CACAO + COLLAGEN SUPERFOOD CAKE
- 1/2 cup Cacao + Collagen
- 1/2 cup coconut flour
- 2 1/2 tsp gluten-free baking powder
- pinch of sea salt
- 6 organic eggs
- 1/2 cup organic maple syrup
- 100 ml extra virgin olive oil
- 125 ml of coconut milk
- 2 tsp vanilla bean paste
Keto Cacao Cream
- 1/3 cup whipping cream
- 1 tsp vanilla extract
- 60g 70% organic dark chocolate
- 1/4 cup coconut oil
- 1 tbsp Ancient + Brave Cacao + Collagen or cacao powder
- 1 tsp maple syrup
- 1/4 cup softened butter
For the cake
Preheat oven to 160°C / 320°F
Combine the Cacao + Collagen, coconut flour, baking powder and sea salt into a mixing bowl. Add the eggs, honey, vanilla, coconut milk and olive oil. Mix well until smooth and combined - a whisk works well for this. Pour into a 9-inch baking tin lined with baking paper.
Bake the cake for 55-60 minutes or until cooked through. Test after 45 mins as oven temperatures may vary. Remove from the oven and cool.
For the keto cacao cream
Whisk whipping cream and vanilla extract together until thickened. Set aside.
Melt chocolate and coconut oil together. whisk in cacao + collagen or cacao powder and melted
Stir softened butter into chocolate mixture.
Add chocolate mixture to whipped cream and blend until incorporated.
Refrigerate until set, about an hour.
Once the cake has cooled top with keto cacao cream and garnish with your favourite superfoods + berries!
COFFEE + COLLAGEN SUPERFOOD BALLS
For the chocolate balls
- 1 cup sprouted buckwheat (or a healthy digestive biscuit of your choice)

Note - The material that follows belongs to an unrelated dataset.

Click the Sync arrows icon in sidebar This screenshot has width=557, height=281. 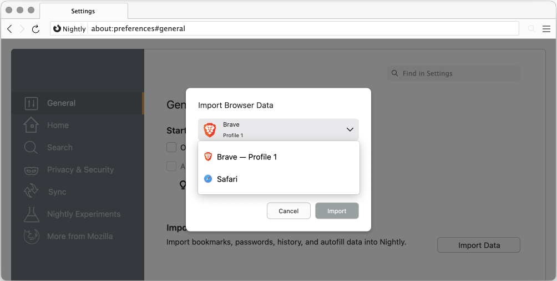pos(31,192)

- ½ cup smooth almond butter
- 1 tsp Ancient + Brave Coffee + Collagen or instant espresso powder
- 8 fresh pitted dates
For the chocolate coating
- 100g 80% dark organic chocolate, melted
- Ancient + Brave Cacao + Collagen powder or organic cacao powder for dusting
- 1 tsp desiccated coconut
- Dried rose petals for decoration
- Crushed pistachio nuts for topping
- Goji Berries for sprinkling
Throw the buckwheat, almond butter, dates, and the Coffee + Collagen or instant espresso powder into the food processor and process until well combined. Lightly wet your hands and scoop a teaspoon of the mix into the palm of your hand. Roll to form a smooth ball.
Place on a lined baking tray and refrigerate until set.
Drizzle or dip the truffles in the melted chocolate, sprinkle your choice of topping over the chocolate and allow to set. Serve on a beautiful plate with local wild edible flowers!
Present your delicious Mother’s Day gifts!